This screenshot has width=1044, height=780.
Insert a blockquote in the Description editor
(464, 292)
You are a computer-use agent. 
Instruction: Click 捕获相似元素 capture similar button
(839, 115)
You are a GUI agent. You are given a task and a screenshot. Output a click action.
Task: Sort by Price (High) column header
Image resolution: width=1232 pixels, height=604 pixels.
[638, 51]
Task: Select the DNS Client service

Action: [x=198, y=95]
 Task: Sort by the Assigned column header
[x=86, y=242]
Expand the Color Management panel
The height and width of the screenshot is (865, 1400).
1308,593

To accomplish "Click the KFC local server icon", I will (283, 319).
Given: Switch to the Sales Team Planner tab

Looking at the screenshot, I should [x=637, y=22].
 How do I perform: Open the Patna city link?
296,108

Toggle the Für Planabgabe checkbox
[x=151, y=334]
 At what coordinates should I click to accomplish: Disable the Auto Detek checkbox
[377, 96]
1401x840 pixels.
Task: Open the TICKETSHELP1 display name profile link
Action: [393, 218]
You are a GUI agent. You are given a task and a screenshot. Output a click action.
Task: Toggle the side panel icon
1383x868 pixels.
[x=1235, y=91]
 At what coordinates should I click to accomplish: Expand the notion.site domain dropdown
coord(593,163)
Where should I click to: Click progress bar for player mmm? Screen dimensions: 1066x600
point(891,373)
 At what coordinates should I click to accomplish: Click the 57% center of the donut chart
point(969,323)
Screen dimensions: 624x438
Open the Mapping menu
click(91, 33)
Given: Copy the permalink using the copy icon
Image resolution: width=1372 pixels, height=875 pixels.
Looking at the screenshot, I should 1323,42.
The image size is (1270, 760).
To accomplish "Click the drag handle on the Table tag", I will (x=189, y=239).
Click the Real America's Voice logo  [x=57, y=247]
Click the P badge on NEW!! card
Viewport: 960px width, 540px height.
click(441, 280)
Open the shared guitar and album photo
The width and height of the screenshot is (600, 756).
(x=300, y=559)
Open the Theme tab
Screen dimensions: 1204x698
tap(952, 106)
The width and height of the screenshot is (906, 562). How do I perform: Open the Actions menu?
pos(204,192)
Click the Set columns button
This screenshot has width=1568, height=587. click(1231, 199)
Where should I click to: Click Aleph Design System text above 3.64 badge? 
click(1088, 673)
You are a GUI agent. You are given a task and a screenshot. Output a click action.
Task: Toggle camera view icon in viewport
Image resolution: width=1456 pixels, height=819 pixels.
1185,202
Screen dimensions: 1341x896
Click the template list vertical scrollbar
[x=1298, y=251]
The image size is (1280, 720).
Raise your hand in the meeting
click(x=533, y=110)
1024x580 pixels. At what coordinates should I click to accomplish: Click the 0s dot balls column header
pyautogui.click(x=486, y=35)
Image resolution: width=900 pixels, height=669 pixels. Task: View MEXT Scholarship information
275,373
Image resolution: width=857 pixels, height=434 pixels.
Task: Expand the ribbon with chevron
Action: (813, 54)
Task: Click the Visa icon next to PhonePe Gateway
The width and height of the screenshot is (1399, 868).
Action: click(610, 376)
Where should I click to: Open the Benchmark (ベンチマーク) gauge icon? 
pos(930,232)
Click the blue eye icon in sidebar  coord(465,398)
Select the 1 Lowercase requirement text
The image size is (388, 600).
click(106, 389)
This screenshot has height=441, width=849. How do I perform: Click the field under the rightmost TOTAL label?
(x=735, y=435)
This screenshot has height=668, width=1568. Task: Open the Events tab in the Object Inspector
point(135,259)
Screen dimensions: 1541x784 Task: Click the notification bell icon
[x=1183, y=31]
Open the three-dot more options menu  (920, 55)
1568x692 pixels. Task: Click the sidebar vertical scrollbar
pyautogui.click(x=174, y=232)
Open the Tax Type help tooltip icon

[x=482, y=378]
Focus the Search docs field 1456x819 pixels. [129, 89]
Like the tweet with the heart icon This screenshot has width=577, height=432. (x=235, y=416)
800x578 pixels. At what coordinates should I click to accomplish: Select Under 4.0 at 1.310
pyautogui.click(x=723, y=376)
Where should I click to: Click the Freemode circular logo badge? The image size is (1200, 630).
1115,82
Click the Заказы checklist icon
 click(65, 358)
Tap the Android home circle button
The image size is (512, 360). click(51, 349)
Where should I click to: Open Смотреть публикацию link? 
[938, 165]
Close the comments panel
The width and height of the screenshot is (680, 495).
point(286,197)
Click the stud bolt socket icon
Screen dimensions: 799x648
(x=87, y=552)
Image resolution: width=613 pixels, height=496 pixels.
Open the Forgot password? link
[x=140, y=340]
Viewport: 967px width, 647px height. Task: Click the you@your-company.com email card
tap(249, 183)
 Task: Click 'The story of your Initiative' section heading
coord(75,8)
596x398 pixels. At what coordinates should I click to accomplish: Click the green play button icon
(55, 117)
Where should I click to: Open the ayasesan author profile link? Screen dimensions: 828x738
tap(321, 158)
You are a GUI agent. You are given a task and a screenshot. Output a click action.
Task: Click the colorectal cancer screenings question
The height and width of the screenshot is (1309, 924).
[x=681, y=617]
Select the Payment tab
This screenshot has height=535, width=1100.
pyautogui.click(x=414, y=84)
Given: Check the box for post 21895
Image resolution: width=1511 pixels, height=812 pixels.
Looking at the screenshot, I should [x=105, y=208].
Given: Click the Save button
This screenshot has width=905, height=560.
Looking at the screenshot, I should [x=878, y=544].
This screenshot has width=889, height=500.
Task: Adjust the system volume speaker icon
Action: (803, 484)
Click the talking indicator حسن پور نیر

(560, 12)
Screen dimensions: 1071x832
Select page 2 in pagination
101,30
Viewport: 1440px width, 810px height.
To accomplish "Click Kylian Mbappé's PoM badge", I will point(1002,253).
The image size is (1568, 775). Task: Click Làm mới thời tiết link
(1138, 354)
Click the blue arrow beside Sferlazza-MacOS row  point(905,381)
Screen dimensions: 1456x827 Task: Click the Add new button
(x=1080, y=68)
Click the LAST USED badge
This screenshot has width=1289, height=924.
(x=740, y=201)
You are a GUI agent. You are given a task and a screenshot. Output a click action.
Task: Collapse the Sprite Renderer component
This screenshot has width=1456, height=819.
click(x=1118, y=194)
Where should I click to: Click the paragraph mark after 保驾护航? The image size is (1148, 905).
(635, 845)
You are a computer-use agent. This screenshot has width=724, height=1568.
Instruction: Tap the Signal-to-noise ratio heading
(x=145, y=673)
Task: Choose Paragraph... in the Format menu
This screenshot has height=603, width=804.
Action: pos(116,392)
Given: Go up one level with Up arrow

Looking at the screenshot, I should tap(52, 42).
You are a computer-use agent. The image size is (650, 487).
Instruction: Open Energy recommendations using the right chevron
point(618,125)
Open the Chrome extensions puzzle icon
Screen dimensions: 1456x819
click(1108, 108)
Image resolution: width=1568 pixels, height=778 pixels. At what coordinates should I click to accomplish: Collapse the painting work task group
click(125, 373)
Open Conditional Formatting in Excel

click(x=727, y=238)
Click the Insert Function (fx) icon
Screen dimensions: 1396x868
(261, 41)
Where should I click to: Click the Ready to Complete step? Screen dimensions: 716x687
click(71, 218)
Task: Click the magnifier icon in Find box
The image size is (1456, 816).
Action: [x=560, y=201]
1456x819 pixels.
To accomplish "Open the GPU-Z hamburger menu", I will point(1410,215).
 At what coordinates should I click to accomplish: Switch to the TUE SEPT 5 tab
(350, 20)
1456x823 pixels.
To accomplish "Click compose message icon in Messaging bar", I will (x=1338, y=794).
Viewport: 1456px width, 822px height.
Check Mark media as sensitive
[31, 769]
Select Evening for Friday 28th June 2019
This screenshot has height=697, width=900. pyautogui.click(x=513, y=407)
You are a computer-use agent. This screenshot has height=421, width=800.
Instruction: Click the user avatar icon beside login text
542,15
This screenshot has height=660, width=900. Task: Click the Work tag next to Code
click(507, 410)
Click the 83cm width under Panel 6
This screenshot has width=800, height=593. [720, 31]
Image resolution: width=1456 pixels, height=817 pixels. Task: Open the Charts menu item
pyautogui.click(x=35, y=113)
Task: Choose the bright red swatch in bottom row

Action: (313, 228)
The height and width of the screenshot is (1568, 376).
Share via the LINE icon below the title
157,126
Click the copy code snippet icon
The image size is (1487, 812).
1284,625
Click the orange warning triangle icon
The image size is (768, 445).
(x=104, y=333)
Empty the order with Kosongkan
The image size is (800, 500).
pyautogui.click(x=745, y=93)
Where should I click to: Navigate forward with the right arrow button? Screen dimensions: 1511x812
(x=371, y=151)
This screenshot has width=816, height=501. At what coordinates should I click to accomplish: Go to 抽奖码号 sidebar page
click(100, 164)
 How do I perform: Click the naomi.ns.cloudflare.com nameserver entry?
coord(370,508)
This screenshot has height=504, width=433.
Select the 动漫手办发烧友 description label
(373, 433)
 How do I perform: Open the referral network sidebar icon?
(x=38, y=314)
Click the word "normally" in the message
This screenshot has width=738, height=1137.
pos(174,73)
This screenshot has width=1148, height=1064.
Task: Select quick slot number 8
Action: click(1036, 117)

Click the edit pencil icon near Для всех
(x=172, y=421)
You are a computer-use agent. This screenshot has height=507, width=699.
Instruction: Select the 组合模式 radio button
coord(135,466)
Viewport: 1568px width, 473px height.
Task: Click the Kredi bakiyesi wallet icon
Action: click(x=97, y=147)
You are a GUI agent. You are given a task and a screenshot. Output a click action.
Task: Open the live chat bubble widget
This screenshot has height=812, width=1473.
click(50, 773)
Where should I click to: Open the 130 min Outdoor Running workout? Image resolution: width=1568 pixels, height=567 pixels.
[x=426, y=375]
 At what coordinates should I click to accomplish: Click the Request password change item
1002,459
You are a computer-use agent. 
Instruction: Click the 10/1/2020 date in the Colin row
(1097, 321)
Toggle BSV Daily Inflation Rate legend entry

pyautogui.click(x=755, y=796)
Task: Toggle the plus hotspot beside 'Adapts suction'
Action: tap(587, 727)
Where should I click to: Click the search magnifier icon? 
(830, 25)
___
Set exercise: Repeat the records from the line containing "Like the tweet" through the line containing "pyautogui.click(x=414, y=84)", changing "link" to "hyperlink" and leaving everything else unchanged.

Answer below:
Like the tweet with the heart icon This screenshot has width=577, height=432. (x=235, y=416)
800x578 pixels. At what coordinates should I click to accomplish: Select Under 4.0 at 1.310
pyautogui.click(x=723, y=376)
Where should I click to: Click the Freemode circular logo badge? The image size is (1200, 630).
1115,82
Click the Заказы checklist icon
 click(65, 358)
Tap the Android home circle button
The image size is (512, 360). click(51, 349)
Where should I click to: Open Смотреть публикацию hyperlink? 
[938, 165]
Close the comments panel
The width and height of the screenshot is (680, 495).
point(286,197)
Click the stud bolt socket icon
Screen dimensions: 799x648
(x=87, y=552)
Image resolution: width=613 pixels, height=496 pixels.
Open the Forgot password? hyperlink
[x=140, y=340]
Viewport: 967px width, 647px height. Task: Click the you@your-company.com email card
tap(249, 183)
 Task: Click 'The story of your Initiative' section heading
coord(75,8)
596x398 pixels. At what coordinates should I click to accomplish: Click the green play button icon
(55, 117)
Where should I click to: Open the ayasesan author profile hyperlink? Screen dimensions: 828x738
tap(321, 158)
You are a GUI agent. You are given a task and a screenshot. Output a click action.
Task: Click the colorectal cancer screenings question
The height and width of the screenshot is (1309, 924).
[x=681, y=617]
Select the Payment tab
This screenshot has height=535, width=1100.
pyautogui.click(x=414, y=84)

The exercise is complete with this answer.